Work request:
In the records below, print each line exactly and leave every image out.

Dataset content:

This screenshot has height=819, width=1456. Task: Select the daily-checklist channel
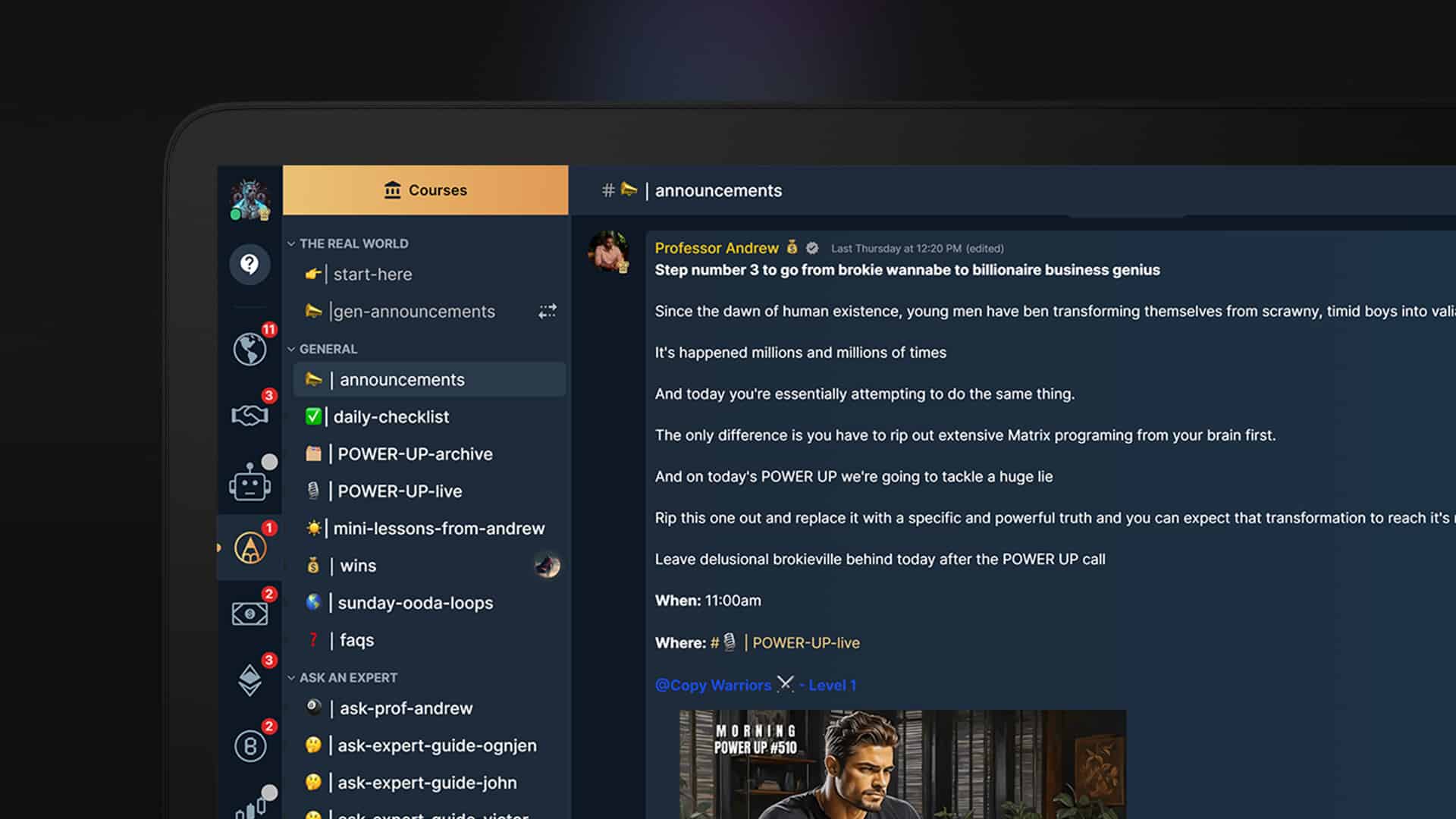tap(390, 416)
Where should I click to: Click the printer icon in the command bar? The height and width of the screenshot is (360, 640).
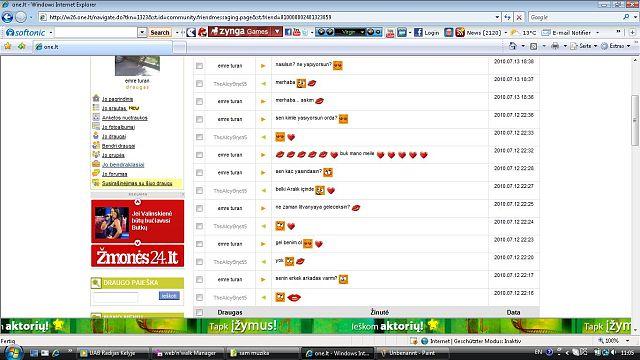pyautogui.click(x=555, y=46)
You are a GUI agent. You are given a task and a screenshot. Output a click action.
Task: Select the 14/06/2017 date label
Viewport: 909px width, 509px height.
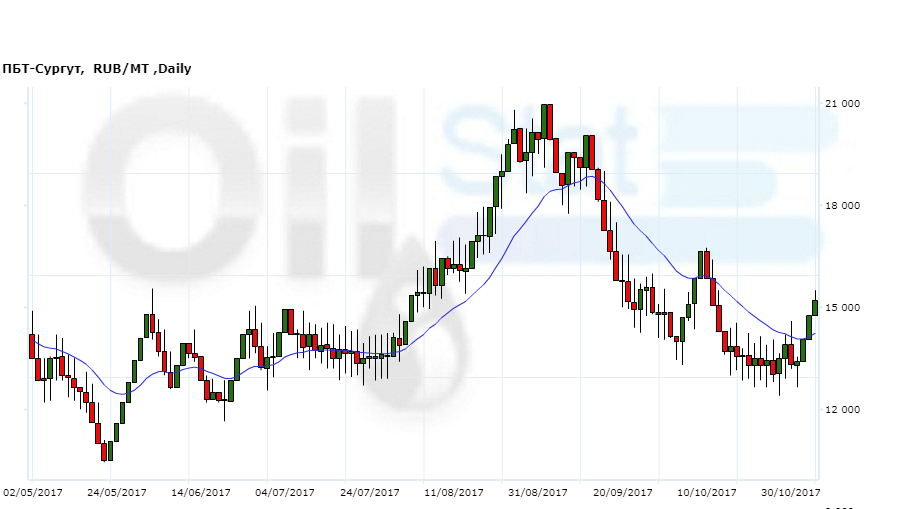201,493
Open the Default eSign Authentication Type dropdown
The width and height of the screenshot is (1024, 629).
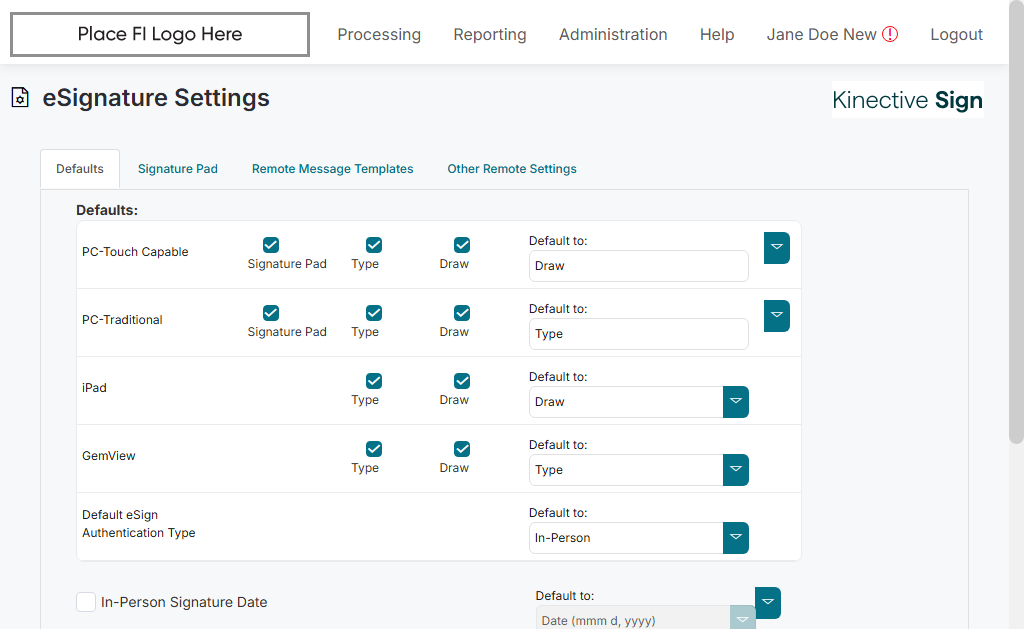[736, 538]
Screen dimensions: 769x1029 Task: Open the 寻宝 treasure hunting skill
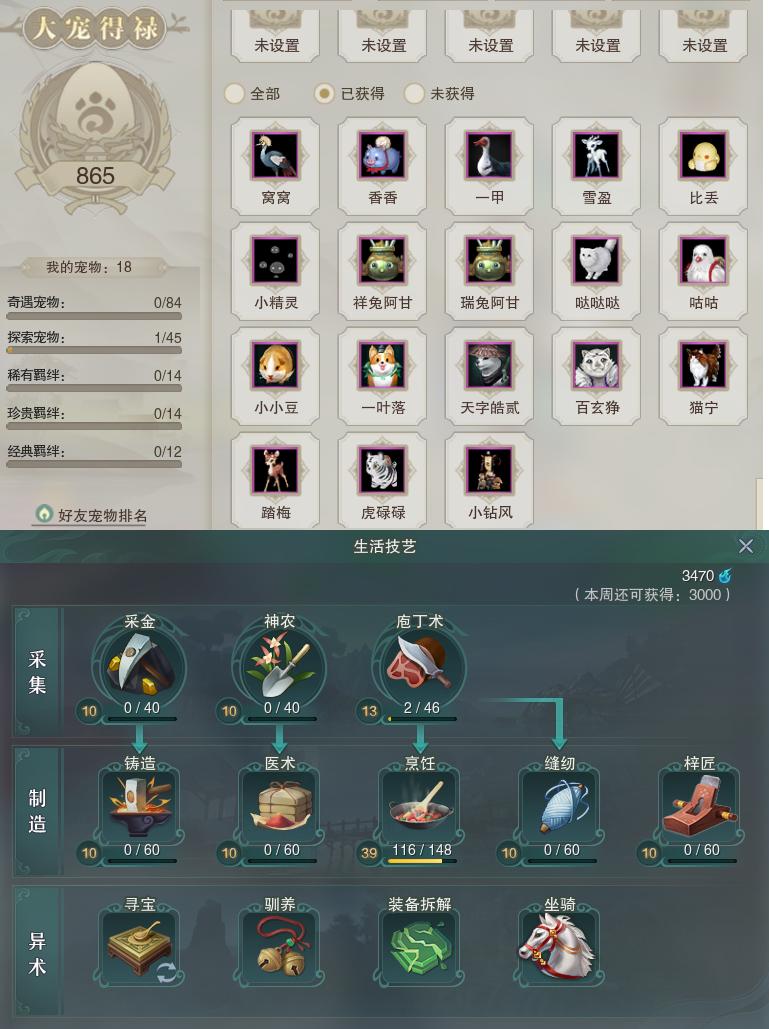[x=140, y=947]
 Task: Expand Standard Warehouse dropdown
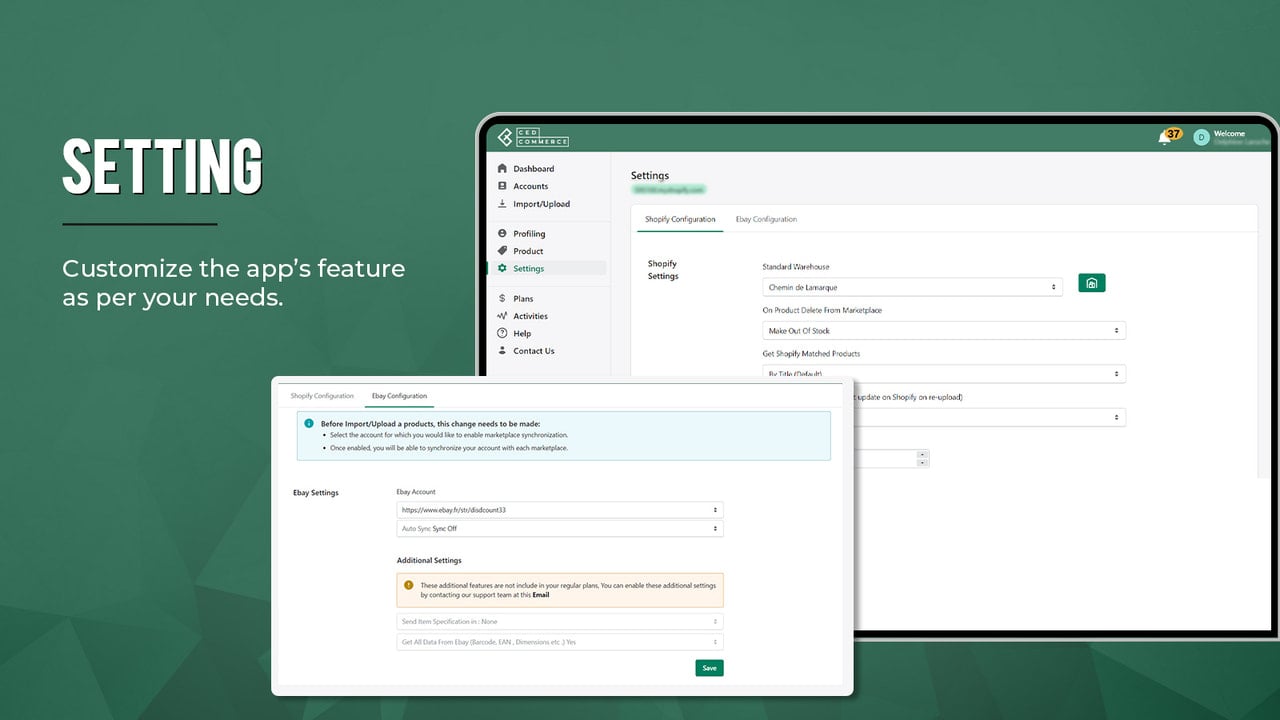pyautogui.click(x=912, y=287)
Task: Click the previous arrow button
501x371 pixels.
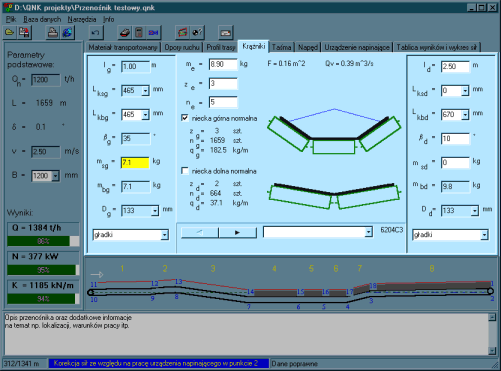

Solved exercise:
This screenshot has height=819, width=1456. Task: Select the daily-checklist channel
tap(390, 416)
Where should I click to: Click the printer icon in the command bar? The height and width of the screenshot is (360, 640).
pyautogui.click(x=555, y=46)
You are a GUI agent. You are given a task and a screenshot. Output a click action.
Task: Select the 14/06/2017 date label
Viewport: 909px width, 509px height.
201,493
Open the Default eSign Authentication Type dropdown
The width and height of the screenshot is (1024, 629).
[736, 538]
Screen dimensions: 769x1029 Task: Open the 寻宝 treasure hunting skill
[x=140, y=947]
 Task: Expand Standard Warehouse dropdown
pyautogui.click(x=912, y=287)
Task: Click the previous arrow button
501x371 pixels.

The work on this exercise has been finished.